All these guys look like the American Apparel version of Jesus...
apparently i'm not the first person wake up and realize she's ugly cuz i tore this house apart and there is no sign of my clothes
He tugged on my tampon string and said 'there's a snake in my boot'. Needless to say he called me Woody and quoted Toy Story the rest of the night.
Now we are really drunk and her 17 yr old cousin is shitfaced. He may or may not have proposed a toast to octopuses and double fisting. And we just drank to Mexico.
I'm pretty sure I just had a convo with my hot pockets about how they weren't good enough for the oven.
If I threw up, how do I still have the same piece of gum in my mouth from the beginning of the night?
So I just tried to wake him up with a blow job and he literally touched the top of my head and said snooze button
He gave me an elaborately handwritten invite (on a bar coaster) back to his place and whispered in my ear 'i have ping pong'. And he said byob. fuck THAT.
Sooo the theme of my 21st is rapidly becoming Gay Mexico
How can I not totally like a guy that told me my boobs were too big for me to be taught how to play golf?
I don't really know how to explain this place...it's like I feel like I need an std just to fit in
Regardless of the amount of alcohol you may consume tonight - DON'T take anybody home
No.
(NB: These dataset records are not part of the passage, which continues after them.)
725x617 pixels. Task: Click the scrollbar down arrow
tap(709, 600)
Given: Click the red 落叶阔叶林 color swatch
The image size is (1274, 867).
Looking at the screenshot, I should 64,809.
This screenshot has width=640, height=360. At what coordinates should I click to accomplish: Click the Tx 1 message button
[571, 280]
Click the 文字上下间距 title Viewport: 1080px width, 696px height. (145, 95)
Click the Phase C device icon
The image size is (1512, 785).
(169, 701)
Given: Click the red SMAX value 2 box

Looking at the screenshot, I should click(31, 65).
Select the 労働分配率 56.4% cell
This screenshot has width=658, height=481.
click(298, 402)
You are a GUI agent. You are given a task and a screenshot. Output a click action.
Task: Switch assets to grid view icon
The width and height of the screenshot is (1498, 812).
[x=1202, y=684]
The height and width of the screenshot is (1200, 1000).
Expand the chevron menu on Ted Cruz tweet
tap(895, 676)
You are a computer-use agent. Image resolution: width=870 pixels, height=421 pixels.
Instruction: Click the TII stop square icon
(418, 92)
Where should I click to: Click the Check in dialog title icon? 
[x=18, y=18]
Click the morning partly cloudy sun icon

Cease was criminally insane from birthday shots, and not a lot of women want to go home from the bar with a guy who wants to "snuggle but keep it strictly professional".
Yup. We're now banned from TWO of our nation's finest zoos.
Your car is in front of my house. Keys are in the mailbox. There is a fire hydrant in your trunk. Happy Birthday
I just don't understand why your parents aren't supporting your dreams of being a medieval weapon smith.